"Kommen Sie, kommen Sie!", "Schmatz ned so" und "Proszę wódki"
Częstochowa und Oświęcim
Von einer schwarzen Madonna und unfassbarem Leid
Obwohl wir uns die ganze Zeit weitestgehend mit öffentlichen Verkehrsmitteln bewegten, wählten wir für diesen Tag doch einen Kleinbus. Der Einfachheit halber.
Erster Tagespunkt war die Stadt Częstochowa mit ihrer weltbekannten schwarzen Madonna. Tag für Tag, Jahr für Jahr pilgern tausende Menschen aus Polen und der Welt zu diesem Ort. Hier ist die Bedeutung der katholischen Kirche sehr stark spürbar. Denn Częstochowa - beziehungsweise "Jasna Góra", wie das Kloster dort heißt - gilt als der Ort, an dem Polen nie aufgehört hat zu existieren. Dementsprechend wichtig ist er für das Empfinden der Polen, deren Land zweimal im Laufe seiner Geschichte von der Landkarte verschwand. Und das verdanken sie unter anderem der Schwarzen Madonna. Wenn man die dicke Mauer, mit der die Anlage umgeben ist, sieht, wird auch klar, warum dieser Ort nie eingenommen wurde.
Als ich die schwarze Madonna das erste Mal sah, war ich - zugegebenermaßen - enttäuscht. Denn ich hätte mir eine wuchtige Statue erwartet. Stattdessen erblickte ich ein löchriges Marienbild mit Kind und schwarzem Hintergrund. Aber vielleicht muss man auch Pole sein, um die Bedeutung des Bildes und des Ortes wirklich würdigen zu können. Nichtsdestotrotz ist es eine schöne und beeindruckende Anlage, in der man seinen Glauben vertiefen und auch ausleben kann. Wer die Statue dann in der kleinen Kapelle besucht, nähert sich ihr von der linken Seite, hinter dem Altar vorbei und rechts wieder zurück. Viele tun dies auf Knien. Wir natürlich auch.
An den Wänden finden sich zahlreiche Zeugnisse von Menschen, denen die Schwarze Madonna geholfen hat. Das ist ein Zeichen von Glauben, der sich mit unserer ach so aufgeklären und wissenschaftlichen Welt nur schwer vereinen lässt.

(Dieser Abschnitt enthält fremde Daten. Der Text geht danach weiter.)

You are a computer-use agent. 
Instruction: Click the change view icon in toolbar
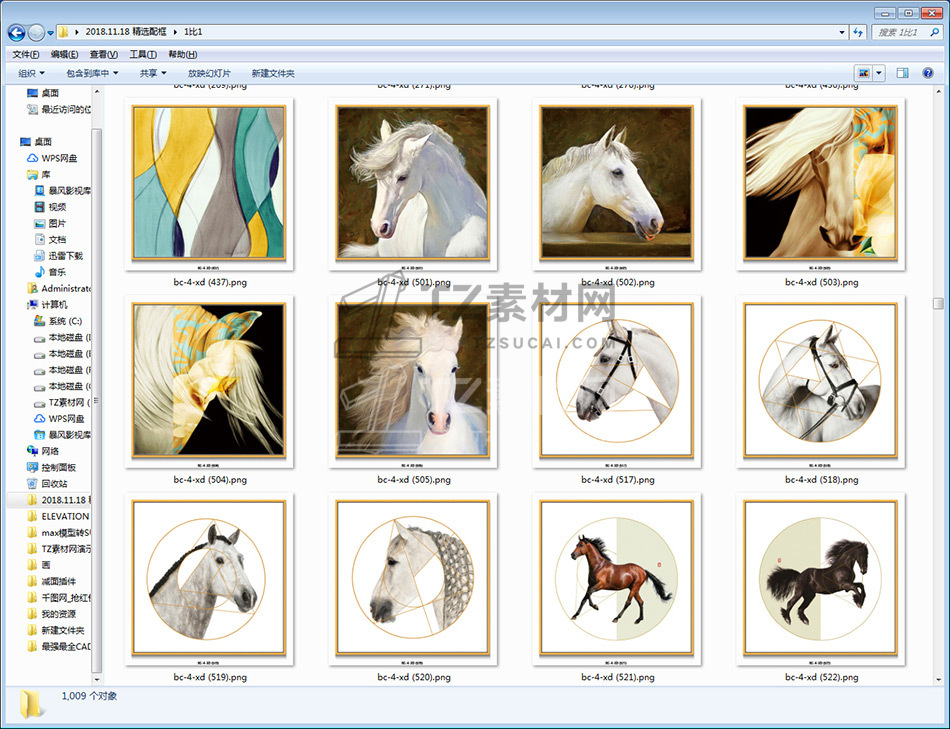[x=863, y=73]
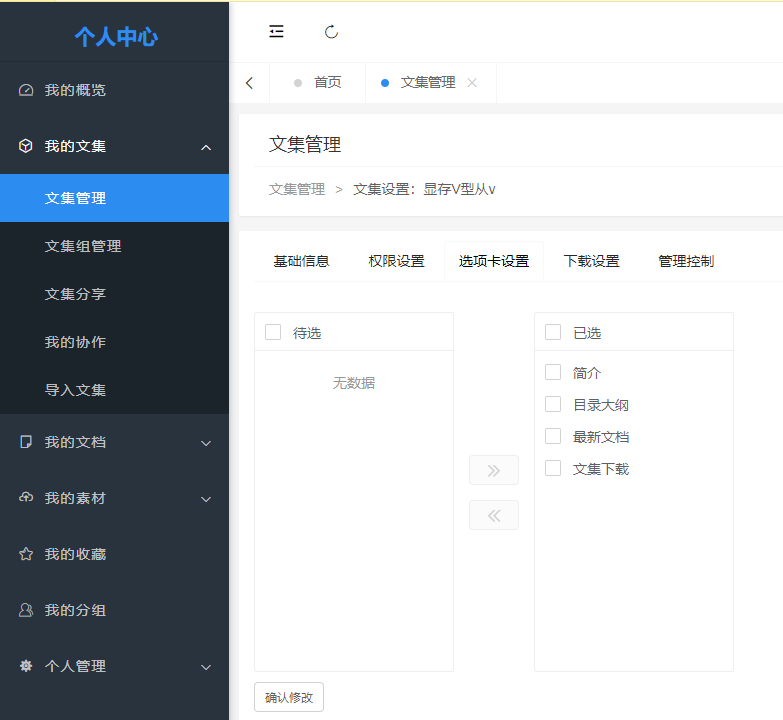Click the move-right double arrow button
This screenshot has height=720, width=783.
[x=493, y=470]
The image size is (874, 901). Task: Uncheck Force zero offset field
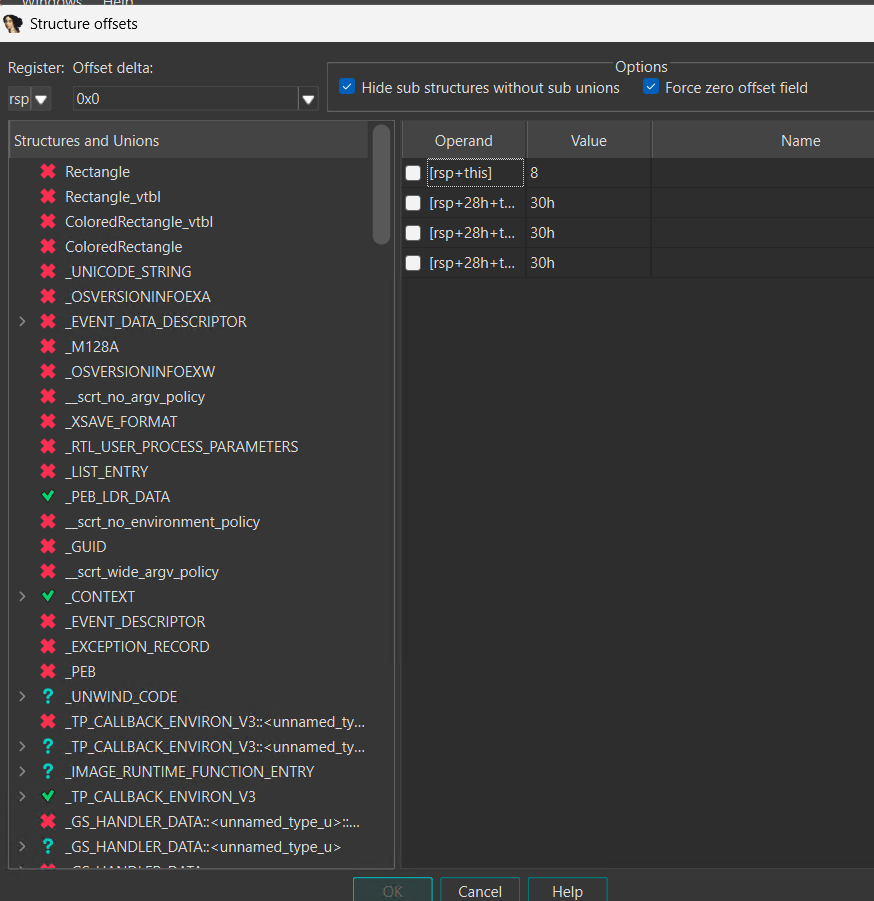point(651,87)
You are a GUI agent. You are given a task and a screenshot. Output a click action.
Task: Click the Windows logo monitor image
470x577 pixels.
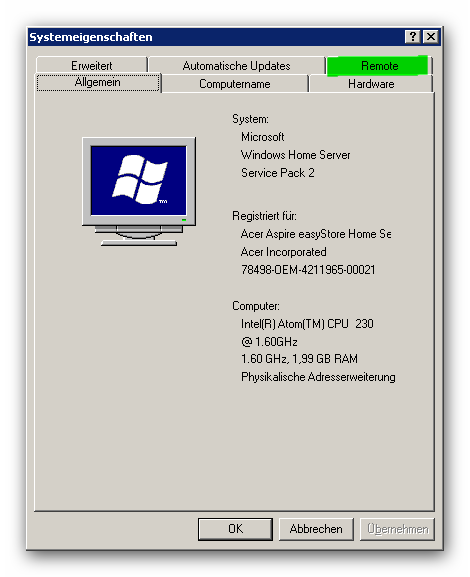point(139,191)
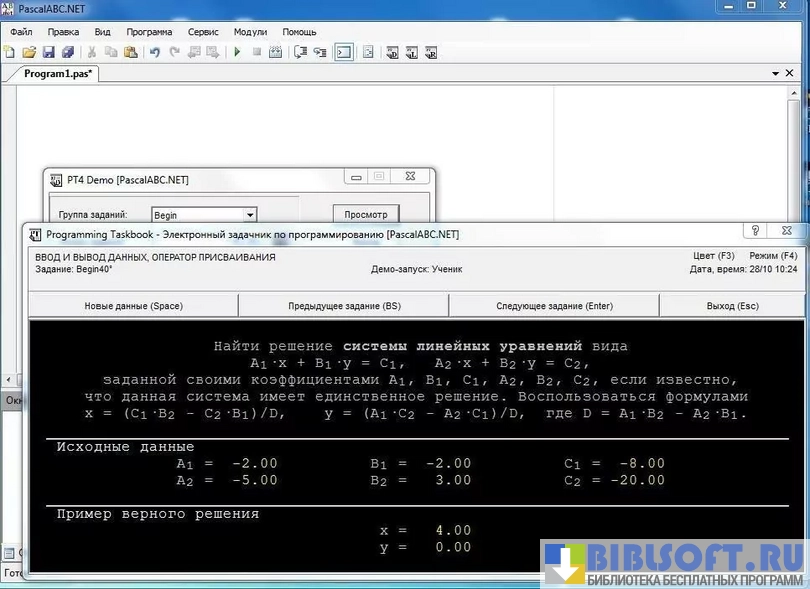Run the program with the green play icon
The height and width of the screenshot is (589, 810).
pos(237,52)
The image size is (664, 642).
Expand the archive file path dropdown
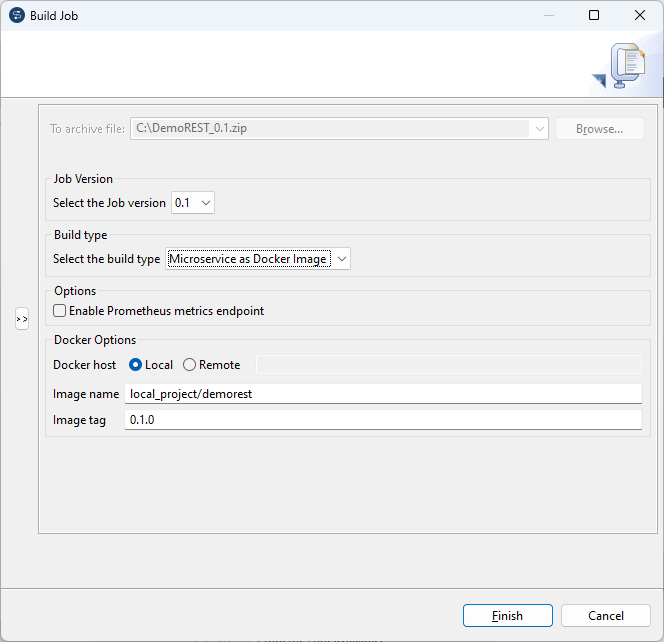[x=540, y=129]
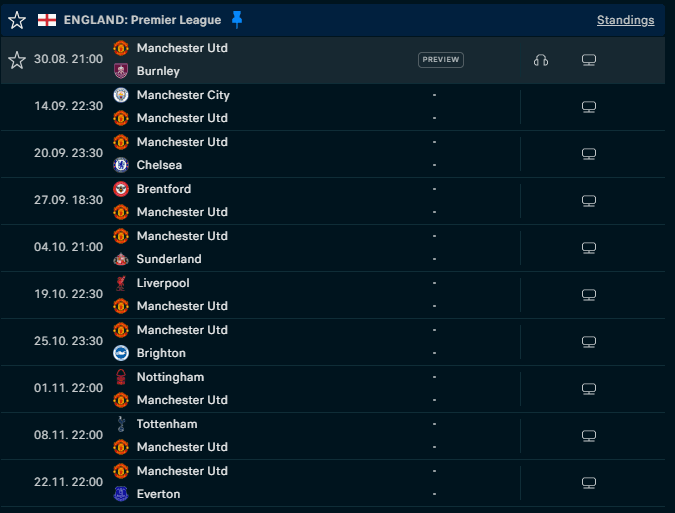Click the TV icon for Brentford match
Image resolution: width=675 pixels, height=513 pixels.
tap(589, 201)
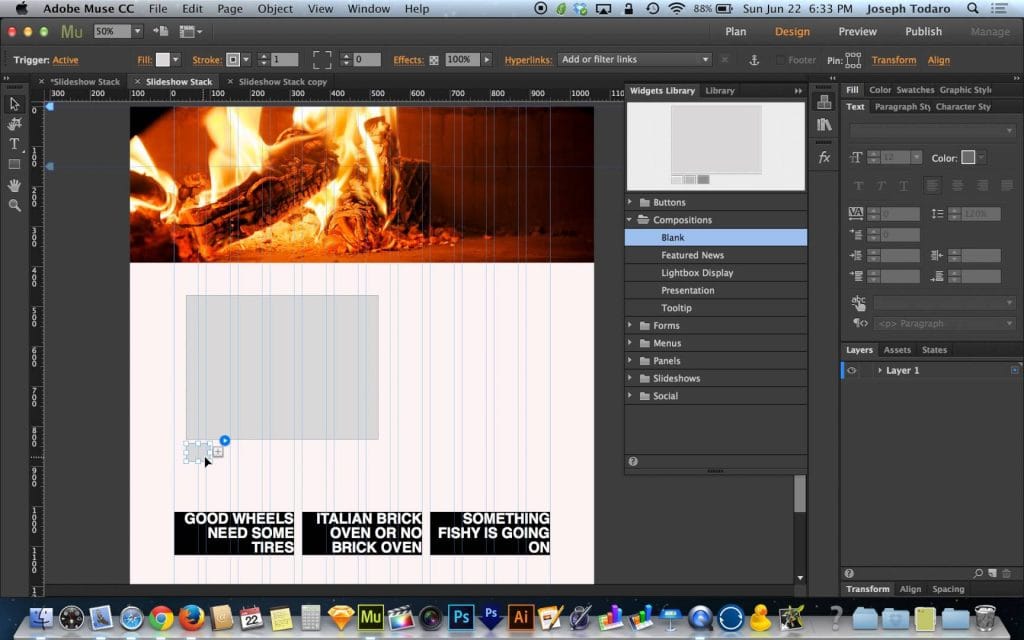Hide Layer 1 using its eye toggle

852,370
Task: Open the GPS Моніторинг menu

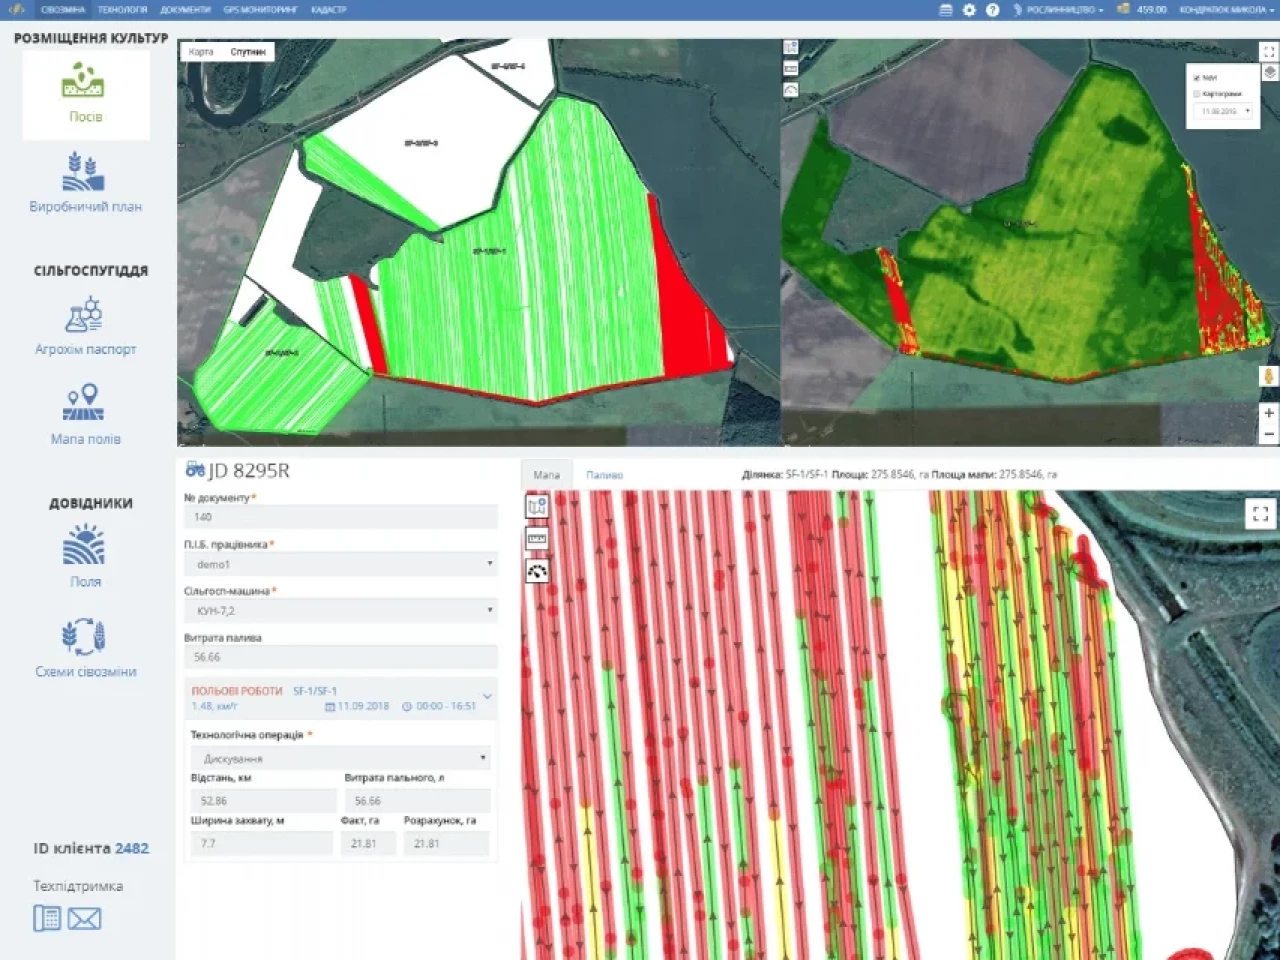Action: coord(259,10)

Von verhängnisvollen Selfies und Berufsfragen
Nachdem ein paar von uns den Turm der Kirche erklommen hatten, wurde ich in die Kunst des Selfie eingeweiht. Irgendwie entzieht sich für mir die Freude, sich immer wieder selber zu fotographieren. Vielleicht liegt es doch daran, dass ich mit Abstand der Älteste in der Gruppe war Jedenfalls hatte es eine weitführende Wirkung. Denn als zwei Teilnehmerinnen das Foto ihren Eltern schickten, kam als Antwort: "Habt ihr einen Pfarrer dabei?" Somit war neben "Schmatz ned so" und "Proszę wódki" ein weiterer Running Gag der Reise geschaffen. Ich bin es ja gewohnt, dass auf Reisen gekuppelt wird. Aber dass jemand ins Kloster beziehungsweise ins Priesterseminar geschickt wird, ist mir neu.
Zu unbegreiflichen Taten
Nachdem wir uns von Częstochowa und der Schwarzen Madonna verabschiedet hatten, führte uns der Weg nach Oświęcim, das in aller Welt unter seinem deutschen Namen bekannt ist: Auschwitz. Wieder einmal stellte sich die Frage, wie ein Volk solche Taten vollführen kann. Im Nachhinein war ich auch über mich erstaunt / erschrocken, weil ich nicht betroffener war. Bin ich schon so abgestumpft, dass mir das Leid nicht mehr zusetzt? Oder lag es daran, dass die Führung auf Englisch war, und ich somit eine sprachliche Barriere aufbauen konnte? Vielleicht ist es aber auch einfach die Größe der zwei Lager, die es unmöglich macht, das Ausmaß von 3 Millionen getöteten Menschen wirklich zu erfassen.